Fig. 1 illustrates an exemplary architecture 100 to which the disclosed methods and apparatus for assisted model training, model tuning methods and apparatus, may be applied.

As shown in fig. 1, the system architecture 100 may include

terminal devices

101, 102, 103, a network 104, and a server 105. The communication connections between the

terminal devices

101, 102, 103 form a topological network, and the network 104 serves to provide a medium for communication links between the

terminal devices

101, 102, 103 and the server 105. Network 104 may include various connection types, such as wired, wireless communication links, or fiber optic cables, among others.

The

terminal devices

101, 102, 103 may be hardware devices or software that support network connections for data interaction and data processing. When the

terminal devices

101, 102, 103 are hardware, they may be various electronic devices supporting network connection, information acquisition, interaction, display, processing, and the like, including but not limited to smart phones, tablet computers, e-book readers, laptop portable computers, desktop computers, and the like. When the

terminal apparatuses

101, 102, 103 are software, they can be installed in the electronic apparatuses listed above. It may be implemented, for example, as multiple software or software modules to provide distributed services, or as a single software or software module. And is not particularly limited herein.

The server 105 may be a server providing various services, such as a background processing server training an initial model in conjunction with the interpretation result of the model interpreter according to the operation instruction of the

terminal devices

101, 102, 103, and a background processing server adjusting a target model in conjunction with the interpretation result of the model interpreter according to the operation instruction of the

terminal devices

101, 102, 103. As an example, the server 105 may be a cloud server.

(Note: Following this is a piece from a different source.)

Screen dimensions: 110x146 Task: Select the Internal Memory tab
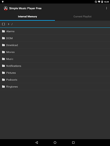[x=28, y=17]
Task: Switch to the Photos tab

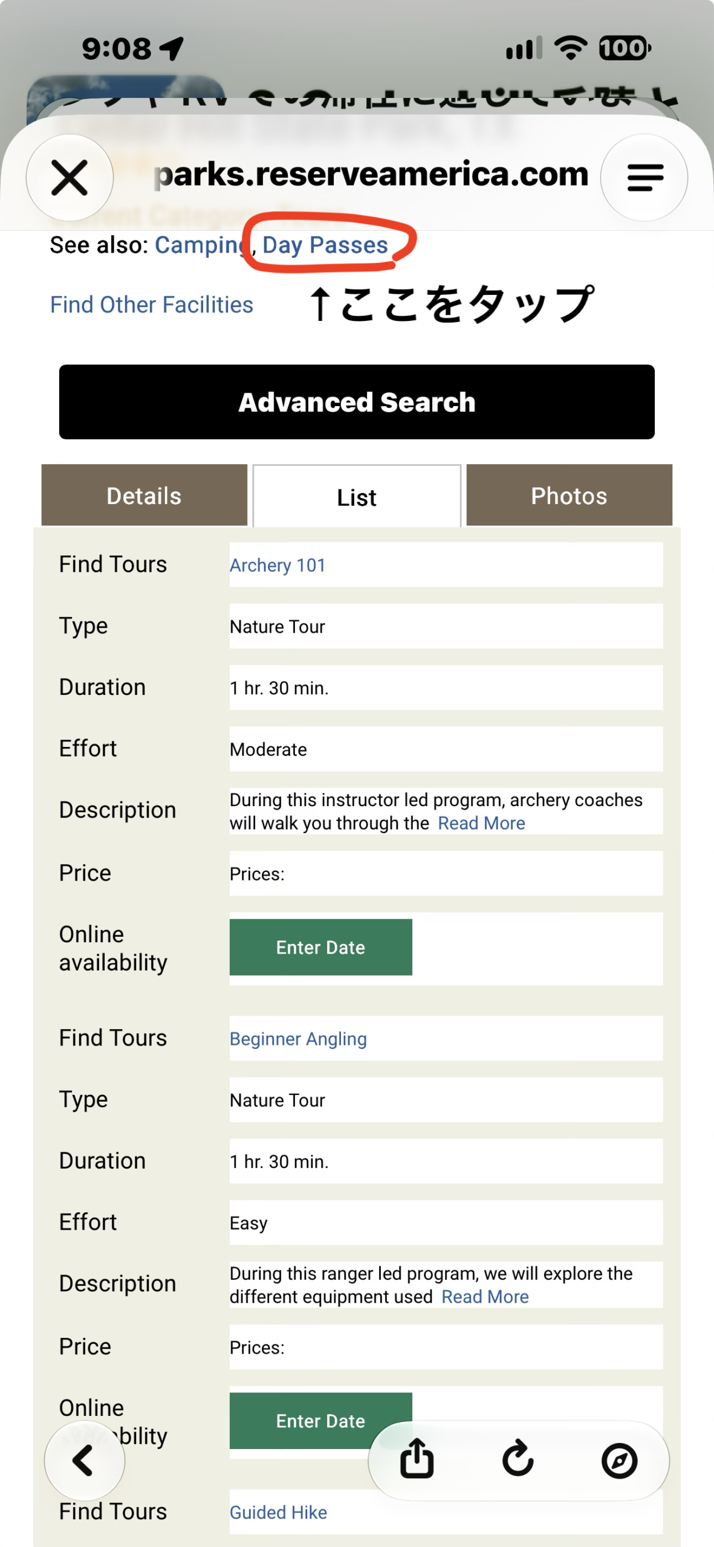Action: click(x=569, y=496)
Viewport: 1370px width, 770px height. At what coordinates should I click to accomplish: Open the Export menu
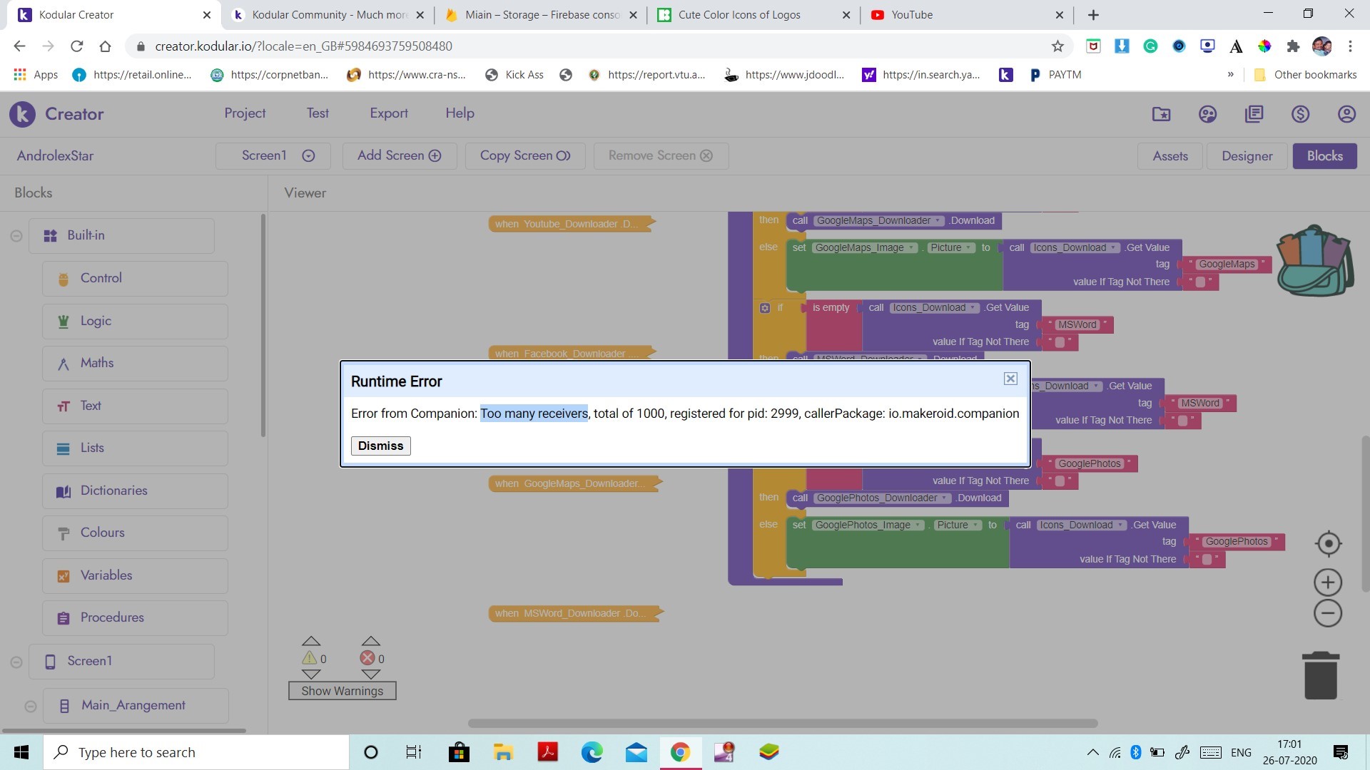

The server may be hardware or software. When the server is hardware, it may be implemented as a distributed server cluster formed by multiple servers, or may be implemented as a single server. When the server is software, it may be implemented as multiple pieces of software or software modules (e.g., software or software modules used to provide distributed services), or as a single piece of software or software module. And is not particularly limited herein.

It should be further noted that the method for assisting model training and the model adjusting method provided by the embodiments of the present disclosure may be executed by a server, may also be executed by a terminal device, and may also be executed by the server and the terminal device in cooperation with each other. Accordingly, the device for assisting model training and each part (for example, each unit) included in the adjusting device in the model application process may be all disposed in the server, may be all disposed in the terminal device, and may be disposed in the server and the terminal device, respectively.

It should be understood that the number of terminal devices, networks, and servers in fig. 1 is merely illustrative. There may be any number of terminal devices, networks, and servers, as desired for implementation. When the electronic device on which the method for assisting model training, the model adaptation method, runs does not require data transmission with other electronic devices, the system architecture may only comprise the electronic device (e.g. a server or a terminal device) on which the method for assisting model training, the model adaptation method, runs.

Referring to fig. 2, fig. 2 is a flowchart of a method for assisting model training according to an embodiment of the present disclosure, wherein the process 200 includes the following steps:

step 201, a training sample set is obtained.

In this embodiment, an executing subject (e.g., a terminal device or a server in fig. 1) of the method for assisting model training may obtain the training sample set from a remote location or from a local location based on a wired network connection manner or a wireless network connection manner. The training samples in the training sample set comprise training data and label information.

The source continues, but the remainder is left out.